Melalui cerita dan seloko adat, mereka menyalurkan konsep-konsep hidup dengan terus menjaga alam. Mana pohon yang boleh dan tidak ditebang, serta sederet  cara-cara adat seperti waktu tanam, ritual dan nilai-nilai hikmah yang membuat alam tetap lestari dan mereka hidup sejahtera. Tugas dari periset adalah memberikan value chain agar mereka tetap bisa hidup menjaga alam namun terus sejahtera dengan menghasilkan produk-produk terbaik dari alam yang mereka jaga. Adat mereka wajib dijaga baik-baik.

"Hanya mereka yang  bisa menjaga alam, kita wajib banyak belajar dari mereka," ungkap Candra Kirana. 

Adapun pada Dr.Moch Indrawan lebih menekankan tentang kolaborasi riset.
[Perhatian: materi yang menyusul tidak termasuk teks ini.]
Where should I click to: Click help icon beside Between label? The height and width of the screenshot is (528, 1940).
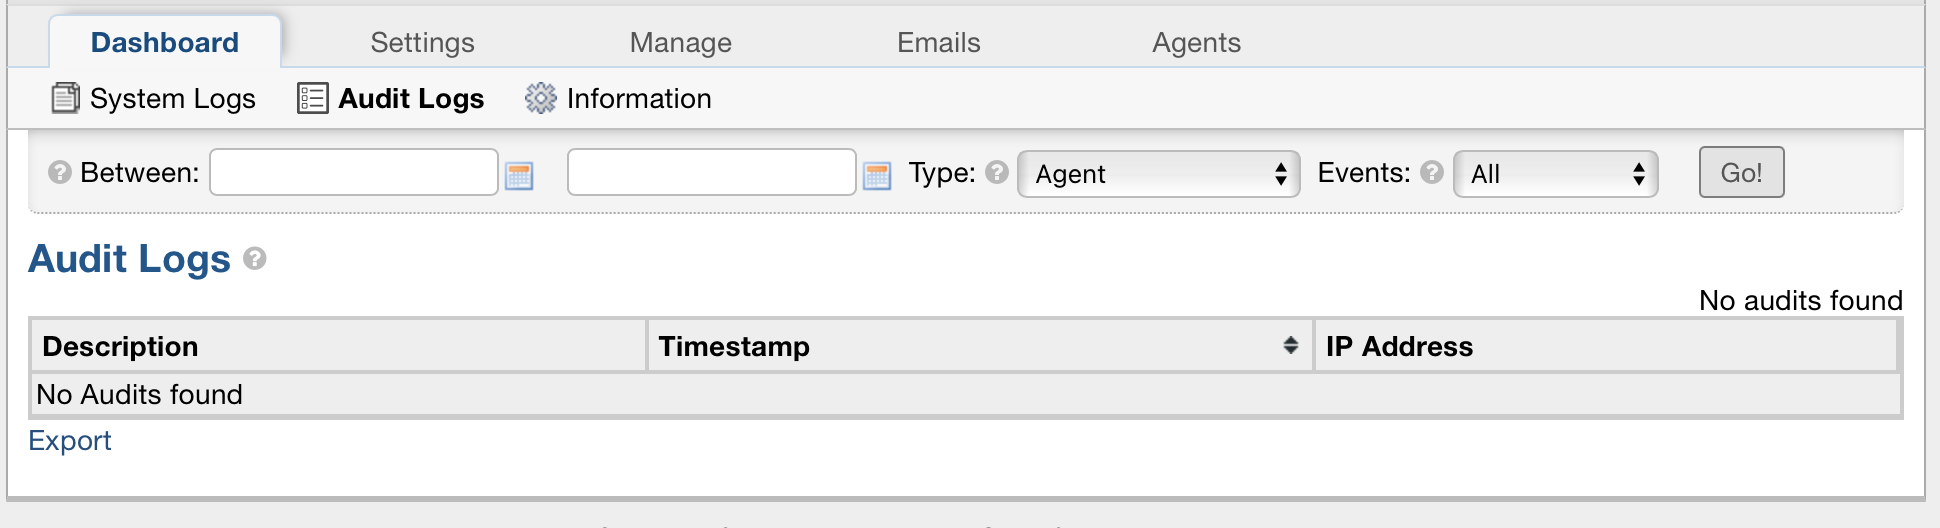(x=60, y=172)
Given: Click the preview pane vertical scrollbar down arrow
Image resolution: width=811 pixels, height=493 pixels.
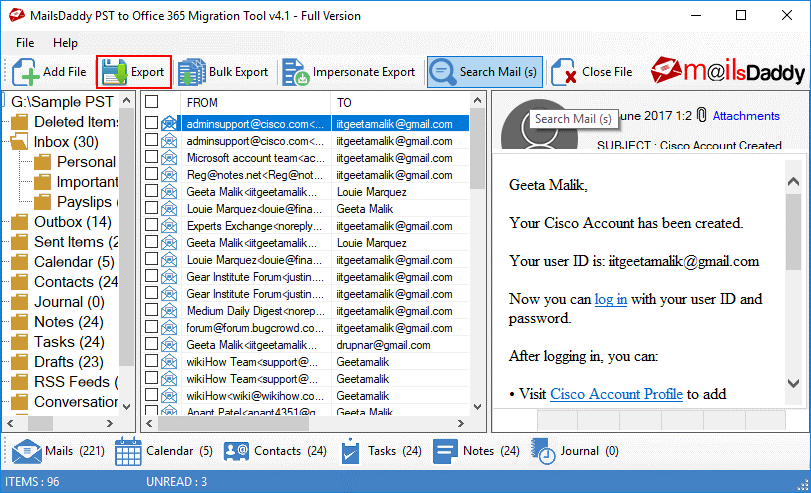Looking at the screenshot, I should (x=793, y=382).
Menurutnya, banyak sekali peluang-peluang funding riset yang bisa membantu para akademisi dan ilmuan di tanah air dalam memecahkan masalah melalui pendekatan riset baik dalam negeri maupun dunia internasional.
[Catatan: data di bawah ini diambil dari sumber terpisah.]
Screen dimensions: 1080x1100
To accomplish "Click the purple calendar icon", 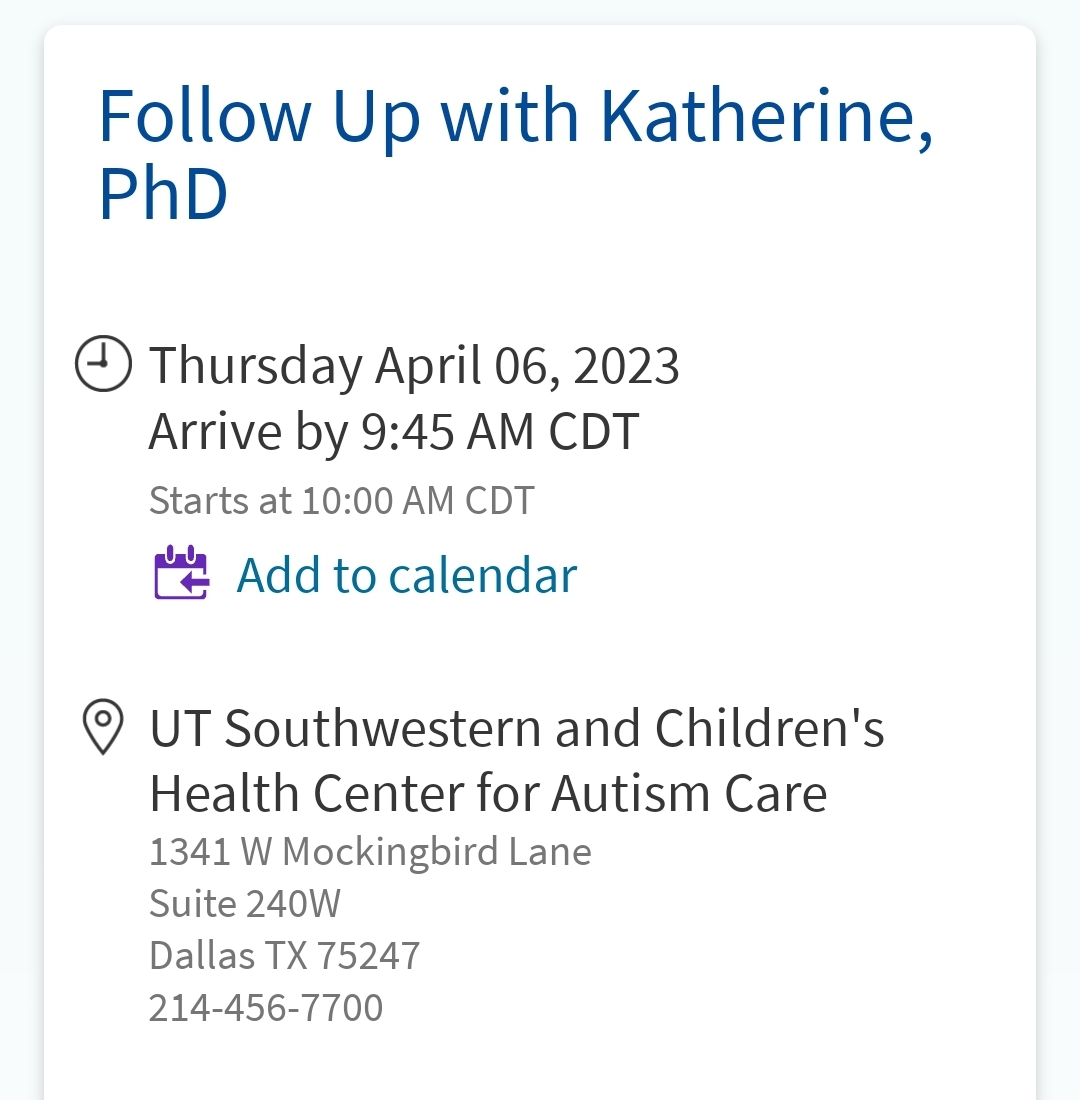I will 181,573.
Riset tentang local wisdom dari Merangin tersebut belum usai. Riset direncanakan akan terus berlangsung hingga 2024, seiring dengan banyaknya data yang harus digali sedetil mungkin dan sekomplit mungkin.

Salah satu peserta yang juga koordinator pusat studi hukum Universitas Jambi, Dr. Dony Yusra juga menyimpulkan urgensi hukum adat yang harus kian diperkuat untuk masalah lingkungan ini.

"Terbukti yang mampu menjaga alam (hutan) adalah hukum adat dan orang-orang adat itu sendiri. hukum positif tidak sanggup untuk menjaganya," pungkas Dony yang makin yakin tentang tesisnya untuk memperkuat keberadaan hukum adat.